**Short exercise 1**.
Count the lines in the entries below that contain the word "orange", and give only that number.

# Is there a way to make Google Voice Actions (Search) visible?



## AzJazz (Jun 10, 2011)

Since we have lost the capability to do a long press on the "Search" button to get fast access to Google Voice Actions (aka Voice Search) on the GS3, I would like to make it a Lock Screen Shortcut to at least have "faster" access.

(FYI: If you haven't already figured this out, you can change the shortcuts on your Lock Screen via: *Settings >> Security >> Lock screen options >> Shortcuts*)

However, when I try to add GVA as a shortcut, it doesn't appear on the "Select Application" list. Is there a way (via SQLlite, or ???) to get the Voice Search to appear on the available applications list?

*PS:* I would love to assign GVA as a Home button double-press to replace S Voice (which I have deleted), but I suspect that would be a lot harder to accomplish.

*PPS:* If Samsung blocks the new and improved Google Voice Actions when Jelly Bean comes out, I will be even more disappointed.

*PPPS:* When will Google come up with a snazzier name for this? "Google Voice Actions" doesn't exactly roll off the tongue.









Cheers!

AzJazz


----------



## mean sixteen (Nov 20, 2011)

I use nova launcher and double tap my screen for my shortcut. Doesn't help when in an app but otherwise works well for me.

Sent through Mental Telepathy...or my GS3


----------



## AzJazz (Jun 10, 2011)

mean sixteen said:


> I use nova launcher and double tap my screen for my shortcut. Doesn't help when in an app but otherwise works well for me.


Thanks for the suggestion, mean sixteen! I may look into that option down the road, but I'm looking for an option that won't involve changing launchers. I'm really happy with Go Launcher.


----------



## twisted_58 (Feb 27, 2012)

as long as you have the google seach bar on your home screen, the mic icon on that will trigger voice actions. Also btw with JB it will be called google now. Not sure if its a better name but at least its a change


----------



## AzJazz (Jun 10, 2011)

*For anybody interested in getting quick access to Google Voice Search, I created an easy solution.*

Apparently, Samsung has modified the Voice Search application so that it isn't published for other applications to see. To make Google Voice Search visible, we will get rid of the pre-installed version, and then reinstall Google Voice Search from the Market.

*NOTE: *This requires Root Access. You will also need a file browser that allows you to change root access. I like to use Root Explorer (http://play.google.com/store/apps/details?id=com.speedsoftware.rootexplorer)
Go to *Settings >> Application Manager*
Select the *All* tab, and scroll down to select: *Voice Search*
Press the *Disable* button, and press *OK* to disable Google Voice Search (Note: You may need to "uninstall updates" before you can see the *Disable* button).

**Short exercise 2**.
Please extend the forum thread on making Google Voice Search visible, picking up right after its last line.

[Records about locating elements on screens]
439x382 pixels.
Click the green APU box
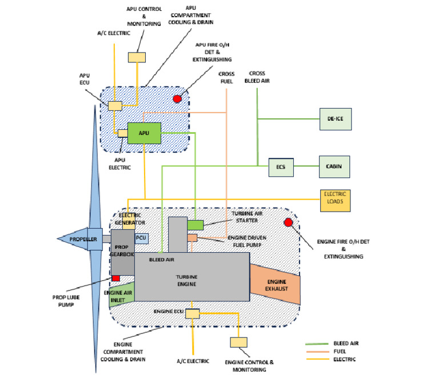coord(144,133)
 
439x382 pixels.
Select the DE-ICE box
coord(334,120)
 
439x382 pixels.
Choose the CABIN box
coord(334,166)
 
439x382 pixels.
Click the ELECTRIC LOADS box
coord(334,200)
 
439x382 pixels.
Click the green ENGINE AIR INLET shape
coord(121,294)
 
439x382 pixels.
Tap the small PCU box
coord(141,237)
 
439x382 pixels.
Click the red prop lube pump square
coord(116,278)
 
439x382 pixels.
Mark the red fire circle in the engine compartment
coord(288,222)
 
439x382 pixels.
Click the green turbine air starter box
coord(195,225)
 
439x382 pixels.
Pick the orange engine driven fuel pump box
coord(193,237)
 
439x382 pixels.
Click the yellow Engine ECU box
coord(192,313)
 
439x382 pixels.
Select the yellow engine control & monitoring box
coord(238,342)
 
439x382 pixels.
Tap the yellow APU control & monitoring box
coord(136,57)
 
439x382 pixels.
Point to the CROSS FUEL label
coord(227,78)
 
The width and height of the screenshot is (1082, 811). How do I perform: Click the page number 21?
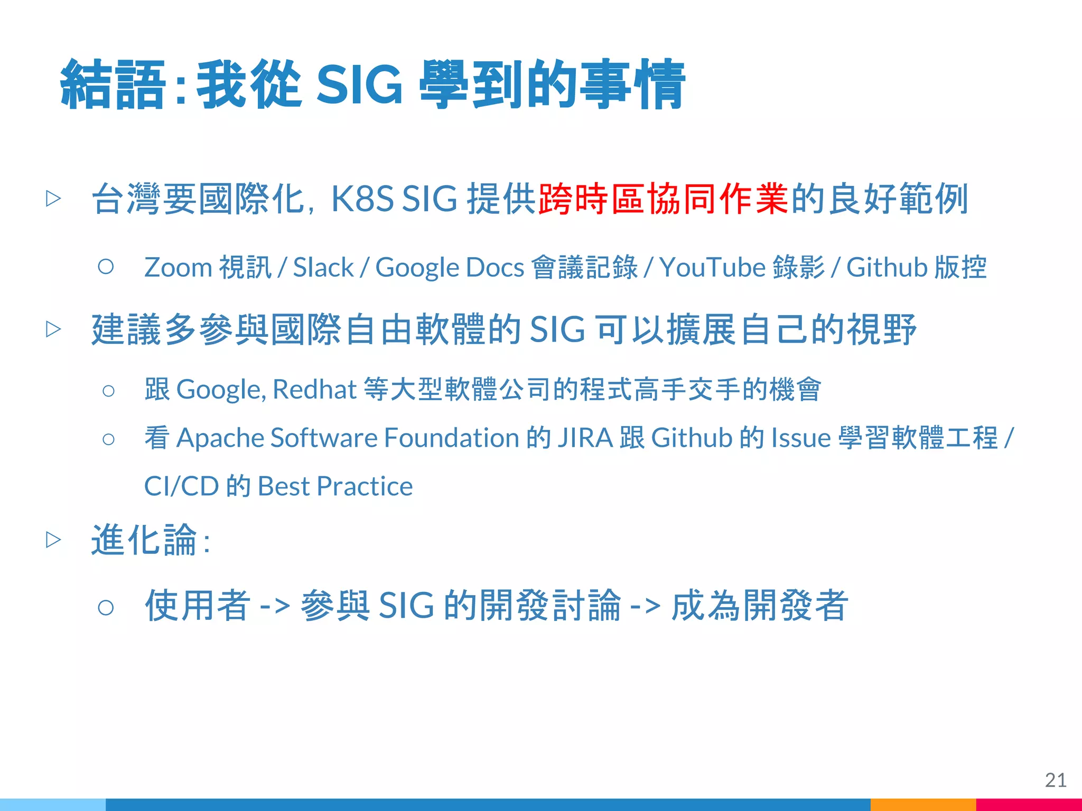[x=1055, y=780]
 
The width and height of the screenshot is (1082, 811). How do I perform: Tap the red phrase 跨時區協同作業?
[x=663, y=199]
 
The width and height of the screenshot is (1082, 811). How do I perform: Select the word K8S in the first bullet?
[x=362, y=199]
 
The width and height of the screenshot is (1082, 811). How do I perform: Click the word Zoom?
[x=178, y=267]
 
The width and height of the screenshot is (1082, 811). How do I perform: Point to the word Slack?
[x=323, y=267]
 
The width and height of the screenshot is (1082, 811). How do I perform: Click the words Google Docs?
[x=449, y=267]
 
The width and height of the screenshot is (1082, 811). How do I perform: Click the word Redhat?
[x=315, y=390]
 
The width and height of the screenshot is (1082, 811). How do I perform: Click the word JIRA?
[x=585, y=438]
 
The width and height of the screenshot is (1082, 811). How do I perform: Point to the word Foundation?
[x=452, y=438]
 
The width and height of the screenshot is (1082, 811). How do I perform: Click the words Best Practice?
[x=335, y=486]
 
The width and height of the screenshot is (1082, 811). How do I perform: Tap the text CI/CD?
[x=181, y=486]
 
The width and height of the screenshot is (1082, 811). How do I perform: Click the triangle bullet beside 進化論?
[x=53, y=540]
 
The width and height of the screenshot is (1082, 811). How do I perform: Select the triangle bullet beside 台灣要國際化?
[x=53, y=199]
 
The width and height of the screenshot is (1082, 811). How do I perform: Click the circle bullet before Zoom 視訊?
[x=106, y=266]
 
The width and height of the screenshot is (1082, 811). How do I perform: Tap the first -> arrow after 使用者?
[x=275, y=606]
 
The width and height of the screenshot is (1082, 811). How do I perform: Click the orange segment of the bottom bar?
[x=922, y=804]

**Result 1**.
2

**Result 2**.
Open up your root file browser.
Go to the */system/app* folder, and give it both Read and Write access.
Move (don't copy) the *VoiceSearch.apk* file (it has a microphone in a grey circle icon) to somewhere on your SD card for safe keeping. You never know if you might need it again some day.
Go back to the */system/app* folder, and set it back to Read Only access
Reboot your GS3.
Once you are up again, go to the Google Play App store, and search for: *Voice Search* (it has a microphone in a grey square icon). Install it, and then you are good to go!
I have assigned Voice Search to a lock screen shortcut now, and it works great!

Cheers!

AzJazz


----------



## AzJazz (Jun 10, 2011)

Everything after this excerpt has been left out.